Jayesh Desai, an associate at the law firm Singhi & Company, says, “The law does not prescribe the form or content of a Will. It can be handwritten or typed on plain paper. And you do not even need a lawyer to make a valid Will.”
Further, a Will does not require payment of stamp duty and registration. However, when it comes to actual transfer of your assets, large institutions and share-transfer agents prefer to depend on the Will that is registered.
Having said that, it is important that a ‘homemade’ Will is legible and comprehensive. It must have a complete list of your assets and liabilities and details of their distribution in simple, straightforward and easy-to-understand language. This is often easier said than done. Trial & Heirs narrates the story of a US Supreme Court judge who believed in such brevity that he wrote a Will that was just 176 words. His family was forced to spend thousands of dollars to have his Will clarified by a probate court. As the authors Danielle and Andrew Mayoras point out, even a judge does not necessarily have domain knowledge; so it makes sense to get a Will reviewed by a lawyer who specialises in the subject.

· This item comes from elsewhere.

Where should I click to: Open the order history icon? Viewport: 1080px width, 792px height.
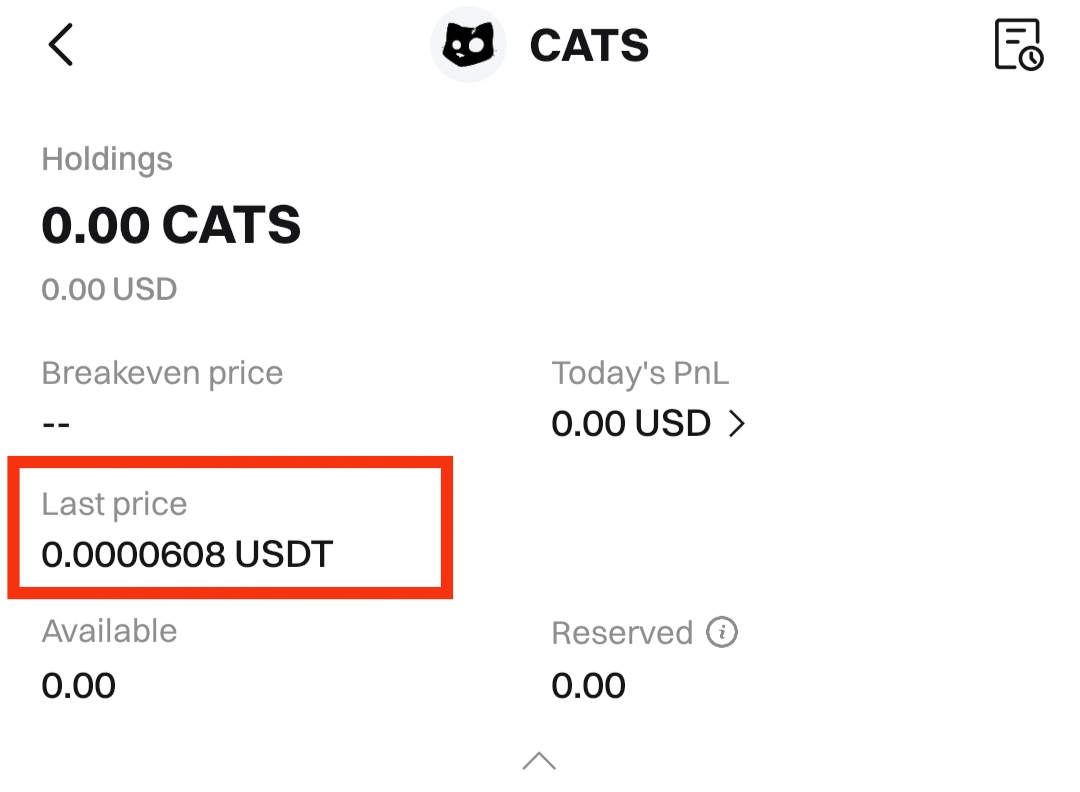[1018, 45]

When it comes to a homemade Will, “The tricky part,” says Mr Punmiya, “is when you want to favour particular persons (say a neighbour or your favourite library) or disinherit a daughter who married against your wishes. In such situations, it is important that the Will provides full explanation for your wishes and action, just in case there is a battle over your assets.”
Key People in the Process
While planning to make a Will, you need to start thinking about the key people, other than your heirs, who are crucial to the process. First, you need to think carefully about whom to appoint as executor to your Will. It must be a person whom you trust and who is rational and will have your best interest at heart. At the same time, if the executor is one of the beneficiaries, remember his position is compromised.
Again, Trial & Heirs provides a dramatic story to show how important it is to choose the right executor. Claudia Cohen, the divorced wife of millionaire Ronald Perelman, chairman of cosmetic giant Revlon, chose to appoint her ex-husband as the executor of her Will. When she died, Perelman dragged her old and paralysed father Robert Cohen to court, demanding a larger share of his estate. In doing it, he spent a few million dollars of his ex-wife’s money to sue her father!
Claudia Cohen had specifically requested that Perelman should not strain the relationship between the daughter and her father, but he ignored that too. All this suffering because she made the dreadful mistake of appointing Perelman as the executor of her Will.
Apart from avoiding executors who may turn nasty or greedy, a commonsense approach is to choose an executor who is capable and familiar with legal formalities and is younger than the testator and has a higher probability of outliving him. The same is true of witnesses. While any two persons can be witnesses, ensure they are people who will turn up and vouch for your mental soundness if there is a dispute.
As Dr Israni says, it makes practical sense to select your witnesses carefully; for instance, a doctor’s opinion on your mental soundness is less likely to be contradicted and a lawyer or a chartered accountant would ensure correct legal procedure. It is also a smart idea not to have your heirs or beneficiaries as witnesses, because they get discredited if there is a dispute. While it is a good idea for your witnesses or executors to be confidants and know the content of your Will, it is not necessary for you to inform them. But again, learn from Vimal Punmiya’s client, who did not even tell his family that he had executed a Will and given it to Mr Punmiya for safekeeping. It was discovered only by chance, several months after the client’s death. So keep someone informed.